**WHAT YOU NEED TO DO:** What you give back must match the data below character for character.

Dataset records
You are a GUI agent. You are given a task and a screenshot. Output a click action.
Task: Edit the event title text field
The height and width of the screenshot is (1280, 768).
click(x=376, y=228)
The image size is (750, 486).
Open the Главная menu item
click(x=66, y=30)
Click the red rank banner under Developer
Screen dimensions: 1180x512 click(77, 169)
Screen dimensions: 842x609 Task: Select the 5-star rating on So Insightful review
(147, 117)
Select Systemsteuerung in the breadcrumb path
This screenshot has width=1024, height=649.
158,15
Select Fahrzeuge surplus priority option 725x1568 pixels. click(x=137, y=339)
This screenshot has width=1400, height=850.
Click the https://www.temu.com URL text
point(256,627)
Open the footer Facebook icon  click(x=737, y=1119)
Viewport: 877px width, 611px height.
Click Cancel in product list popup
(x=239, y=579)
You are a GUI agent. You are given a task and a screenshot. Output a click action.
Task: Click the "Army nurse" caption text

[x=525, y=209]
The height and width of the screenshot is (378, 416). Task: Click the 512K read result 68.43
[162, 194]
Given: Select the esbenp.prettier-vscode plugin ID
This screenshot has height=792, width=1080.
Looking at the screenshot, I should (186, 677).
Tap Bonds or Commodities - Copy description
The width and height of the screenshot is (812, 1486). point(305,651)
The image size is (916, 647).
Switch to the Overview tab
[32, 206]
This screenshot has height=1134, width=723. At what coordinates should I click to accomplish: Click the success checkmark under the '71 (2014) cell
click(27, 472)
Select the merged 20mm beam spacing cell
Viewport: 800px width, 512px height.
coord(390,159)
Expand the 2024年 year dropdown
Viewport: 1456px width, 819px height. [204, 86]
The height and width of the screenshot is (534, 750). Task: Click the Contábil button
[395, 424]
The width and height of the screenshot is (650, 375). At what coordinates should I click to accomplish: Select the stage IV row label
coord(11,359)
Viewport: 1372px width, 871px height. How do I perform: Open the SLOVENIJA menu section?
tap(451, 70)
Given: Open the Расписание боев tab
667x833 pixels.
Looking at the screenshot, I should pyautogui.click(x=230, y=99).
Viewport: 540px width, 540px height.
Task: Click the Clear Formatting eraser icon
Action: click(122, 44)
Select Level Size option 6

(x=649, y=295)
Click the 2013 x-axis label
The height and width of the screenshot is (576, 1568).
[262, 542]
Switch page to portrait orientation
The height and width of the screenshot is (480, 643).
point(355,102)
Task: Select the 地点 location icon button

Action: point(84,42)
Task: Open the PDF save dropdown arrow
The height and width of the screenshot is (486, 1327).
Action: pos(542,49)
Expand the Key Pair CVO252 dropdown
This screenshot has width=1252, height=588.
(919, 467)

**TASK ANSWER:**
You are a GUI agent. You are given a task and a screenshot. Output a click action.
Task: Edit the event title text field
The height and width of the screenshot is (1280, 768).
click(x=376, y=228)
The image size is (750, 486).
Open the Главная menu item
click(x=66, y=30)
Click the red rank banner under Developer
Screen dimensions: 1180x512 click(77, 169)
Screen dimensions: 842x609 Task: Select the 5-star rating on So Insightful review
(147, 117)
Select Systemsteuerung in the breadcrumb path
This screenshot has width=1024, height=649.
158,15
Select Fahrzeuge surplus priority option 725x1568 pixels. click(x=137, y=339)
This screenshot has width=1400, height=850.
Click the https://www.temu.com URL text
point(256,627)
Open the footer Facebook icon  click(x=737, y=1119)
Viewport: 877px width, 611px height.
Click Cancel in product list popup
(x=239, y=579)
You are a GUI agent. You are given a task and a screenshot. Output a click action.
Task: Click the "Army nurse" caption text

[x=525, y=209]
The height and width of the screenshot is (378, 416). Task: Click the 512K read result 68.43
[162, 194]
Given: Select the esbenp.prettier-vscode plugin ID
This screenshot has height=792, width=1080.
Looking at the screenshot, I should (186, 677).
Tap Bonds or Commodities - Copy description
The width and height of the screenshot is (812, 1486). point(305,651)
The image size is (916, 647).
Switch to the Overview tab
[32, 206]
This screenshot has height=1134, width=723. At what coordinates should I click to accomplish: Click the success checkmark under the '71 (2014) cell
click(27, 472)
Select the merged 20mm beam spacing cell
Viewport: 800px width, 512px height.
coord(390,159)
Expand the 2024年 year dropdown
Viewport: 1456px width, 819px height. [204, 86]
The height and width of the screenshot is (534, 750). Task: Click the Contábil button
[395, 424]
The width and height of the screenshot is (650, 375). At what coordinates should I click to accomplish: Select the stage IV row label
coord(11,359)
Viewport: 1372px width, 871px height. How do I perform: Open the SLOVENIJA menu section?
tap(451, 70)
Given: Open the Расписание боев tab
667x833 pixels.
Looking at the screenshot, I should pyautogui.click(x=230, y=99).
Viewport: 540px width, 540px height.
Task: Click the Clear Formatting eraser icon
Action: click(122, 44)
Select Level Size option 6

(x=649, y=295)
Click the 2013 x-axis label
The height and width of the screenshot is (576, 1568).
[262, 542]
Switch page to portrait orientation
The height and width of the screenshot is (480, 643).
point(355,102)
Task: Select the 地点 location icon button

Action: point(84,42)
Task: Open the PDF save dropdown arrow
The height and width of the screenshot is (486, 1327).
Action: pos(542,49)
Expand the Key Pair CVO252 dropdown
This screenshot has width=1252, height=588.
(919, 467)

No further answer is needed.